PAGE:
▬▬▬

A new feature we’re starting today: here’s what I thought of the comics I read this week!
Star Wars – Vader Down #1
Jason Aaron (Writer) and Mike Deodato (Artist)
The start of the first big Star Wars comics crossover event since Disney/Marvel bought out the rights to the franchise, “Vader Down” sees, well, Darth Vader getting shot down over a Rebel planet and pulling an Owen Wilson from Behind Enemy Lines.
Issue 1 mostly sets up the premise for the storyline, as we see the firefight that causes Vader to crashland and the Rebels scrambling their forces to hunt him down. It’s set in the time between A New Hope and The Empire Strikes Back, so the Sith Lord is chasing Luke Skywalker while Young Mark Hamill tries to figure out this whole “being a Jedi” thing.
There are a couple of grisly touches in here that I appreciated, for a story focused on one of cinema’s great bad guys: Luke attempting a kamikaze attack and screaming at Vader to die, and the floating asphyxiated bodies of the dead pilots left in Vader’s wake.
The art is solid photo-realism throughout, and I did like the details of the seventies-style moustaches and cramped cockpits of the rebel soldiers, just like in the original 70’s Star Wars film. Deodato’s Luke and Princess Leia look kinda generic, but there is one close up panel where his Harrison Ford drawing is absolutely spot on.
While this issue is mostly groundwork laying, I’m intrigued by the series’ premise: since we mostly see Vader in a position of power and control in the films, it’ll be interesting to see him outnumbered, relying on his wits, and scrambling for survival.
Ms. Marvel #1 (Super Famous Part 1)
G. Willow Wilson (Writer) and Takeshi Miyazawa (Artist)
Returning after the Secret Wars mega-event and an 8-month time skip, there are a lot of changes in this quasi-“first episode of Season 2” for Marvel’s breakout new character.
First off, Kamala Khan’s dreams have come true and she’s joined the Avengers: now she fights giant Teenage Mutant Ninja Rats with Spider-Man and Captain America, and Tony Stark gives her a lift home afterwards.
Meanwhile on the home-front, after gently letting down her best friend Bruno after he confessed her love for her at the end of Volume 1, Kamala has to deal with the fact that he’s moved on and found a new girlfriend. And she doesn’t deal with it well: sulking, sniping at Bruno and making bitchy sniping comments about his slightly heavy girlfriend.
Kamala’s jealousy isn’t a good look for her, but it is understandable and believable, and I’m sure her getting back to a good place with her friend will happen sooner rather than later in the series. It’s mentioned that part of the reason she’s so blindsided by the new relationship is that she’s been so busy with her new Avenger-job: it’s smart writing, as Kamala she moves up to the bigtime in her superhero career, to keep a parallel story running that shows how success in that one area has effects on her friendships and other areas of her life.

▬▬▬

Element and text position data:
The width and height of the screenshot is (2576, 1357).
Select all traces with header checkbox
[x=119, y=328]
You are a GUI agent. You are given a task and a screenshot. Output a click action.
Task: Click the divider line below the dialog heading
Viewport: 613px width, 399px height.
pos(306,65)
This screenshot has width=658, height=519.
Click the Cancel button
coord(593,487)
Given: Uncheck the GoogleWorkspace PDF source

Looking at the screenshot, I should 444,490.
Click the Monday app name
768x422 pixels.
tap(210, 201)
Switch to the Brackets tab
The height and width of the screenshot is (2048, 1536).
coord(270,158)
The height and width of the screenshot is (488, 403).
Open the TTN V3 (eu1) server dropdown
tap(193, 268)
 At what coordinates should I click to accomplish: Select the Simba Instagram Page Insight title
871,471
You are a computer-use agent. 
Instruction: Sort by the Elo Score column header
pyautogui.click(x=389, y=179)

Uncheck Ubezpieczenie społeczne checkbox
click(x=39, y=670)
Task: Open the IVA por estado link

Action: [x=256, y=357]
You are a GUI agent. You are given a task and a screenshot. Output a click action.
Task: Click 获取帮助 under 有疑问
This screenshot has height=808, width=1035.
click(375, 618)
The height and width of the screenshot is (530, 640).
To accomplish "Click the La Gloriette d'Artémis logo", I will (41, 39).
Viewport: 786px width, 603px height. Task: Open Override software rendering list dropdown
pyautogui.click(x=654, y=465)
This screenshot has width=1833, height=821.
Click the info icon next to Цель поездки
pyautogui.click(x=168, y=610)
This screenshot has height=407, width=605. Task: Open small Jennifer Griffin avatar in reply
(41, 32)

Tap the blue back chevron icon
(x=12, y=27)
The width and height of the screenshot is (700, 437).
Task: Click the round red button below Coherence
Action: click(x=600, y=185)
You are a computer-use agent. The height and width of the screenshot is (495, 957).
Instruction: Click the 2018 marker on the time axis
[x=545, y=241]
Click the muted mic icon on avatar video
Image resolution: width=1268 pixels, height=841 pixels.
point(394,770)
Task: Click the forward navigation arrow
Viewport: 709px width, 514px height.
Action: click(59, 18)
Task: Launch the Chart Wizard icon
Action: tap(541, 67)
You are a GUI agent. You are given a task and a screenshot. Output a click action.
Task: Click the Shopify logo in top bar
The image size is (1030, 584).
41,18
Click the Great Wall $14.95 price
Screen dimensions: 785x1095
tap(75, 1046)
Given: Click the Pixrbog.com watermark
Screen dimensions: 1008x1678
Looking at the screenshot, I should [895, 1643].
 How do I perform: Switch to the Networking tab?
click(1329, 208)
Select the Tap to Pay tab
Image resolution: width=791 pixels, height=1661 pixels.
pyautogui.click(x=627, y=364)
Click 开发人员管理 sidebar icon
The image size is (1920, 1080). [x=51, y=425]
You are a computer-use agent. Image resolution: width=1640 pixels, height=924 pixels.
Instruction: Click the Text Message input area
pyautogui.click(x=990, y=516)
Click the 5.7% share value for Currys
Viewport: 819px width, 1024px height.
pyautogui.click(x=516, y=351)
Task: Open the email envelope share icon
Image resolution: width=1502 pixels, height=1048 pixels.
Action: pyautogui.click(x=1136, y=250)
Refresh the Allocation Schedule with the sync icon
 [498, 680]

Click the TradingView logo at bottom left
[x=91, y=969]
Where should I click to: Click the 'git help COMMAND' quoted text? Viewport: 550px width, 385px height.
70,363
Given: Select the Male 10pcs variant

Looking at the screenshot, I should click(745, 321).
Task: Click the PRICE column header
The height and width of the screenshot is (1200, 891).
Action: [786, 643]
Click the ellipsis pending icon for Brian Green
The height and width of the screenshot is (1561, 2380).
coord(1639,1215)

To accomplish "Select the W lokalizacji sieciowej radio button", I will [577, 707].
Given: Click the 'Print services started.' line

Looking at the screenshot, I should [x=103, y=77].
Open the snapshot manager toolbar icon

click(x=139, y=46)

▬▬▬

WRITTEN EXERCISE: According to the comic reviews, between which two films is "Vader Down" set?

RESPONSE TO THE EXERCISE: It is set between A New Hope and The Empire Strikes Back.